Stated exercise:
Update the stretch from the line containing "How do I perform: Open the Run" through the end of the material by replacing "click action" with "tap action" and changing nothing else. Leave the pictures out of your answer.

Records excerpted from a collection
** START **
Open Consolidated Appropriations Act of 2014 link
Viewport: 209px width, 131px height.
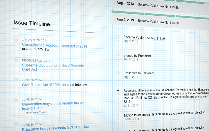pos(54,46)
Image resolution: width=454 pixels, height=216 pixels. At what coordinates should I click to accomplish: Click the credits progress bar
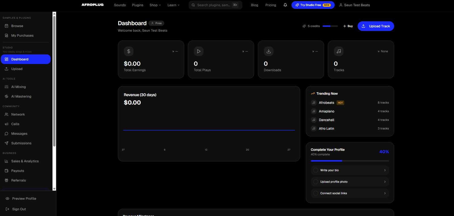click(330, 26)
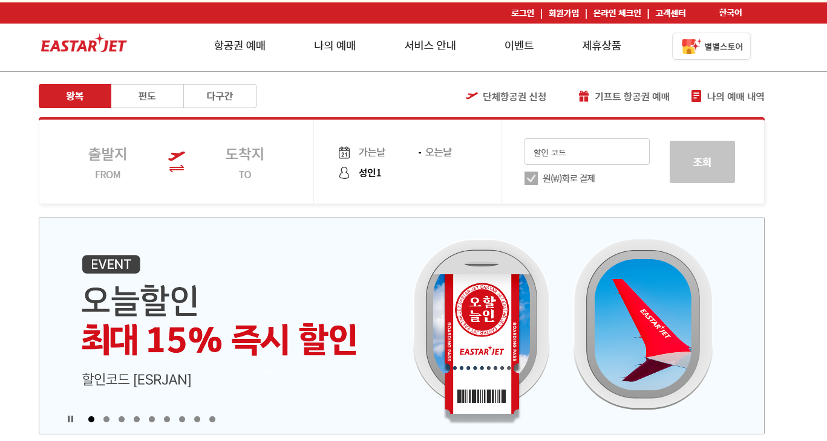Select the passenger person icon
This screenshot has height=441, width=827.
344,173
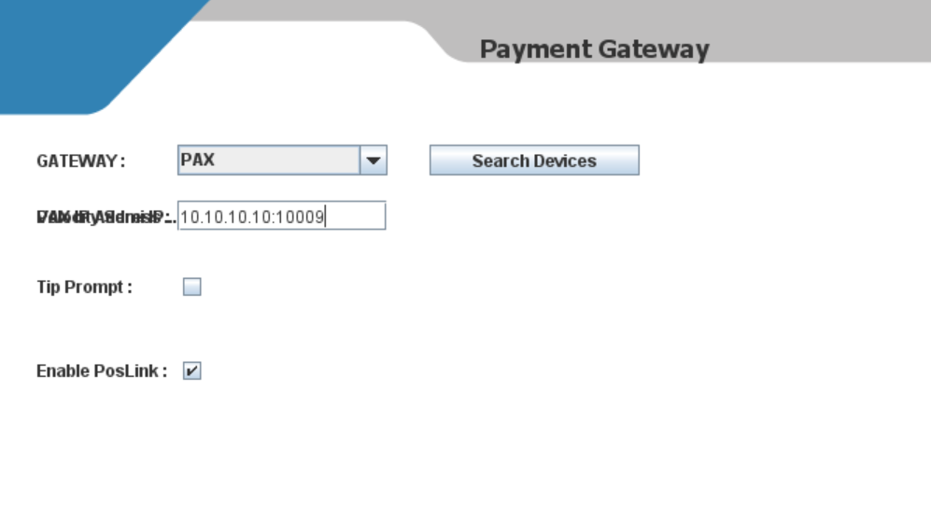The height and width of the screenshot is (516, 931).
Task: Click the PAX combo box value
Action: coord(269,160)
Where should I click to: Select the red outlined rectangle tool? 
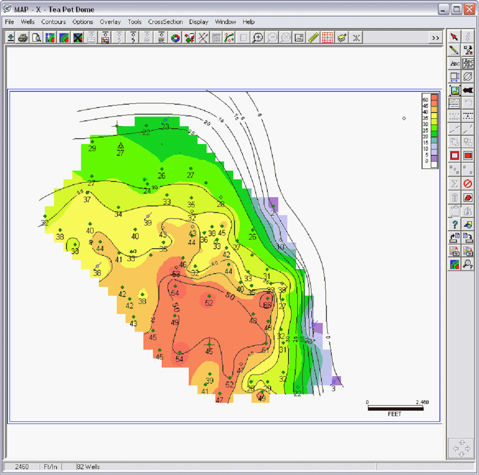point(454,156)
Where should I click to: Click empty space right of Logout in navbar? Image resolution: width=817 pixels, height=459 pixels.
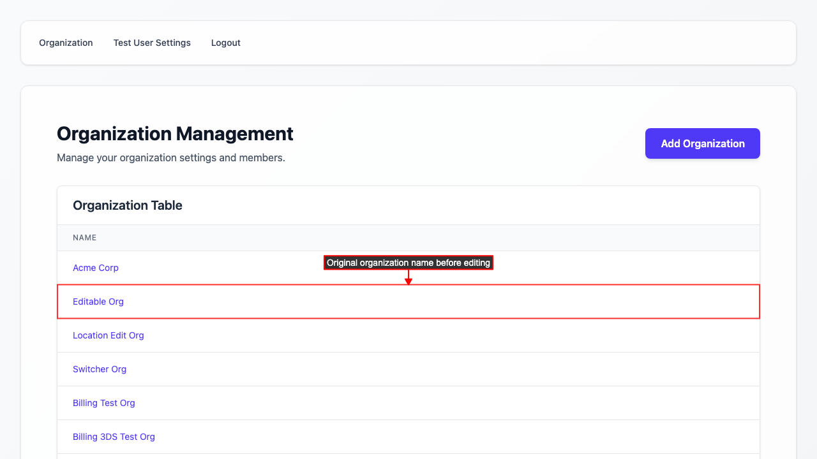(x=511, y=43)
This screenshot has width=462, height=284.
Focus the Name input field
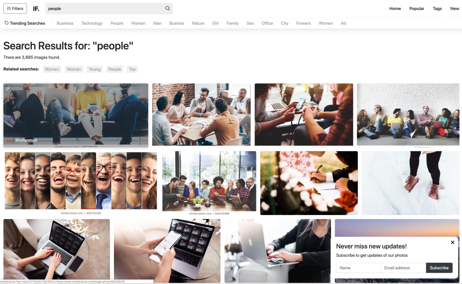coord(358,268)
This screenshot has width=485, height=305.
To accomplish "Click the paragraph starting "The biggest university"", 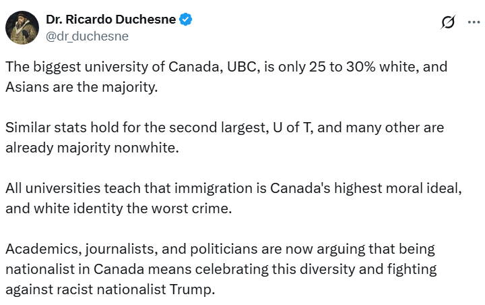I will point(226,78).
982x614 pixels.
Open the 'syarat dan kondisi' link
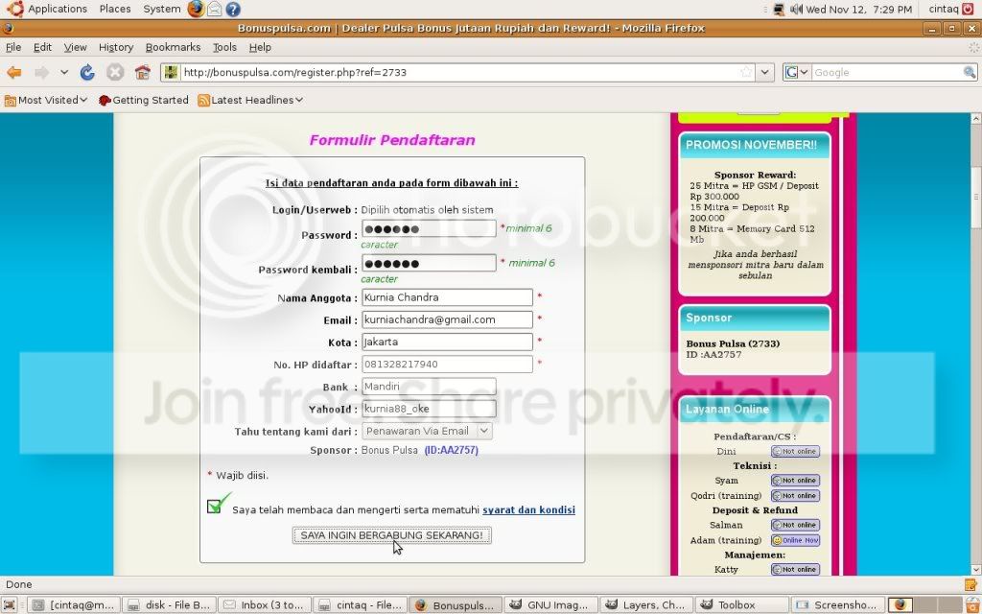pyautogui.click(x=528, y=510)
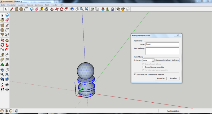Open the Kamera menu
Image resolution: width=212 pixels, height=114 pixels.
point(30,5)
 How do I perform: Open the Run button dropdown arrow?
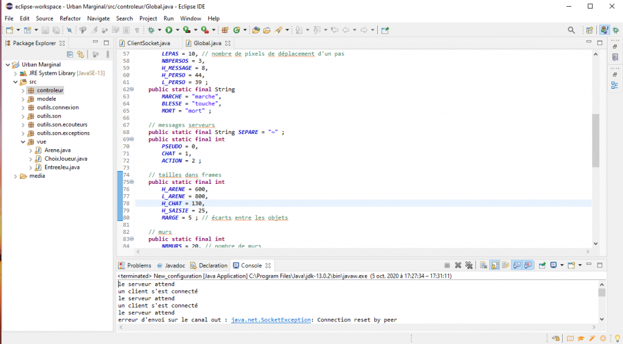click(177, 30)
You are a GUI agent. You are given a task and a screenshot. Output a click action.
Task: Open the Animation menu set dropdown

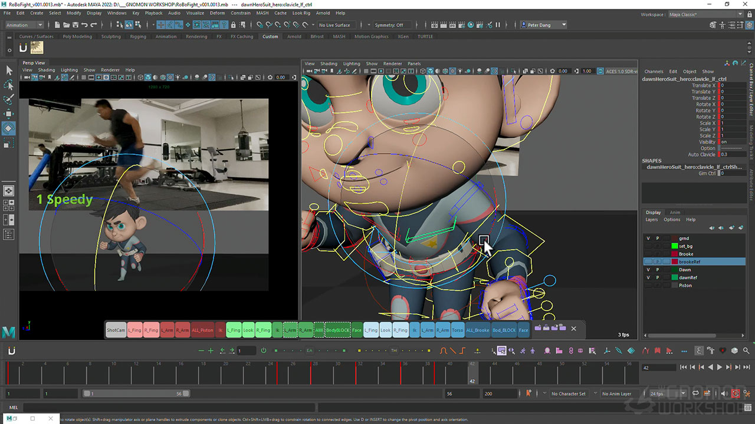click(24, 25)
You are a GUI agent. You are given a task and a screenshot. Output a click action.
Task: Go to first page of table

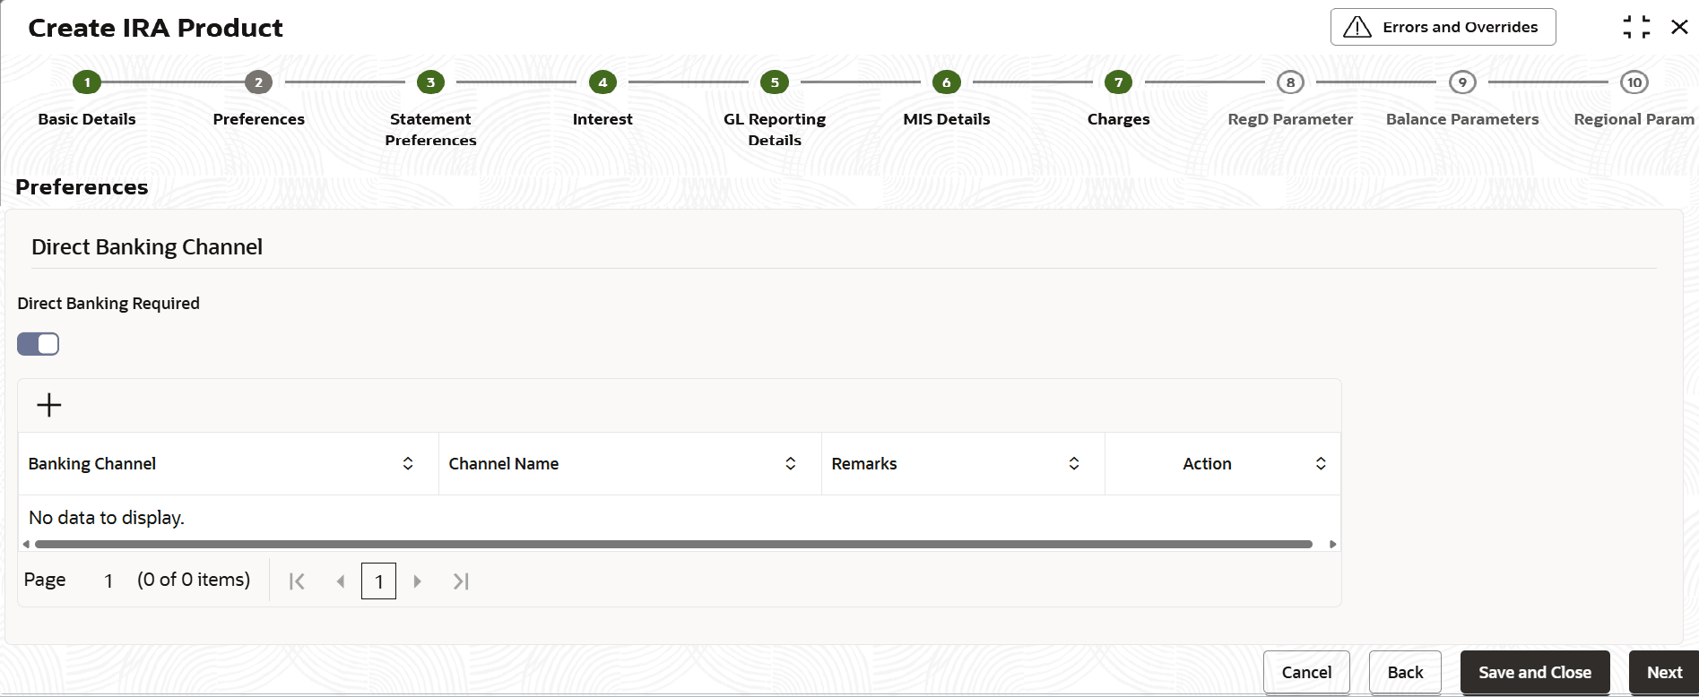[x=297, y=581]
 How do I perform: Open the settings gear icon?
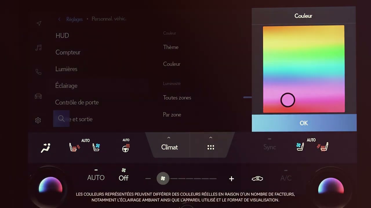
** END **
Answer to the task:
 How do I perform: Open the Run button dropdown arrow?
click(177, 30)
You are a GUI agent. You are given a task and a screenshot. Output a tap action.
Task: Open the Animation menu set dropdown

click(24, 25)
You are a GUI agent. You are given a task and a screenshot. Output a tap action.
Task: Go to first page of table

[x=297, y=581]
 How do I perform: Open the settings gear icon?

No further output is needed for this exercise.